■ **Set exercise**
Rewrite the listing below, swapping in "Which spot should I click to" wherever "Where should I click to" appears and changing nothing else.

■ **Given data**
· · · · · · ·

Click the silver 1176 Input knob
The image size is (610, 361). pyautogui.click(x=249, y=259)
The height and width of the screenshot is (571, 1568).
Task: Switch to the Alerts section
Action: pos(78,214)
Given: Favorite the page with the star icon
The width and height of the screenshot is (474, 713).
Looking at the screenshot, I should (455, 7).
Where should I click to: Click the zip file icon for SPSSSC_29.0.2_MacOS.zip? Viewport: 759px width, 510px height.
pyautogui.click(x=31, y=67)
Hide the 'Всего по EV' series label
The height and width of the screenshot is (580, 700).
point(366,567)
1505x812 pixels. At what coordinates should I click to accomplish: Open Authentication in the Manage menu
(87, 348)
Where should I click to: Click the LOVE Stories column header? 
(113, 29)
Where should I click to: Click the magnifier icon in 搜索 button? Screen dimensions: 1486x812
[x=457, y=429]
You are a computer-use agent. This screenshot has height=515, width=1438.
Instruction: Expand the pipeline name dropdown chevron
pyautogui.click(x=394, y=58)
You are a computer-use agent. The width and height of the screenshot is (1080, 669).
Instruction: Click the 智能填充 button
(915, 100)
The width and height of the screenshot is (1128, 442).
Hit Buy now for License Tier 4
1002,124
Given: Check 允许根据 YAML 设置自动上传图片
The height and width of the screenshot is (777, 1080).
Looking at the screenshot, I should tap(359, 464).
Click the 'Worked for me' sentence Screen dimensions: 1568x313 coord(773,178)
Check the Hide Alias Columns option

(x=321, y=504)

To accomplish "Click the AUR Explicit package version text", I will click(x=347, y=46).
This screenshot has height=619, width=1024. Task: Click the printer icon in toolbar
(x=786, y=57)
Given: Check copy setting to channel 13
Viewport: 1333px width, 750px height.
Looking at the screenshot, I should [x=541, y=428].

· · · · · · ·

■ **Output of the exercise**
Click the silver 1176 Input knob
The image size is (610, 361). pyautogui.click(x=249, y=259)
The height and width of the screenshot is (571, 1568).
Task: Switch to the Alerts section
Action: pos(78,214)
Given: Favorite the page with the star icon
The width and height of the screenshot is (474, 713).
Looking at the screenshot, I should (455, 7).
Which spot should I click to: Click the zip file icon for SPSSSC_29.0.2_MacOS.zip? Viewport: 759px width, 510px height.
pyautogui.click(x=31, y=67)
Hide the 'Всего по EV' series label
The height and width of the screenshot is (580, 700).
point(366,567)
1505x812 pixels. At what coordinates should I click to accomplish: Open Authentication in the Manage menu
(87, 348)
Which spot should I click to: Click the LOVE Stories column header? 
(113, 29)
Which spot should I click to: Click the magnifier icon in 搜索 button? Screen dimensions: 1486x812
[x=457, y=429]
You are a computer-use agent. This screenshot has height=515, width=1438.
Instruction: Expand the pipeline name dropdown chevron
pyautogui.click(x=394, y=58)
You are a computer-use agent. The width and height of the screenshot is (1080, 669).
Instruction: Click the 智能填充 button
(915, 100)
The width and height of the screenshot is (1128, 442).
Hit Buy now for License Tier 4
1002,124
Given: Check 允许根据 YAML 设置自动上传图片
The height and width of the screenshot is (777, 1080).
Looking at the screenshot, I should tap(359, 464).
Click the 'Worked for me' sentence Screen dimensions: 1568x313 coord(773,178)
Check the Hide Alias Columns option

(x=321, y=504)

To accomplish "Click the AUR Explicit package version text", I will click(x=347, y=46).
This screenshot has height=619, width=1024. Task: Click the printer icon in toolbar
(x=786, y=57)
Given: Check copy setting to channel 13
Viewport: 1333px width, 750px height.
Looking at the screenshot, I should [x=541, y=428].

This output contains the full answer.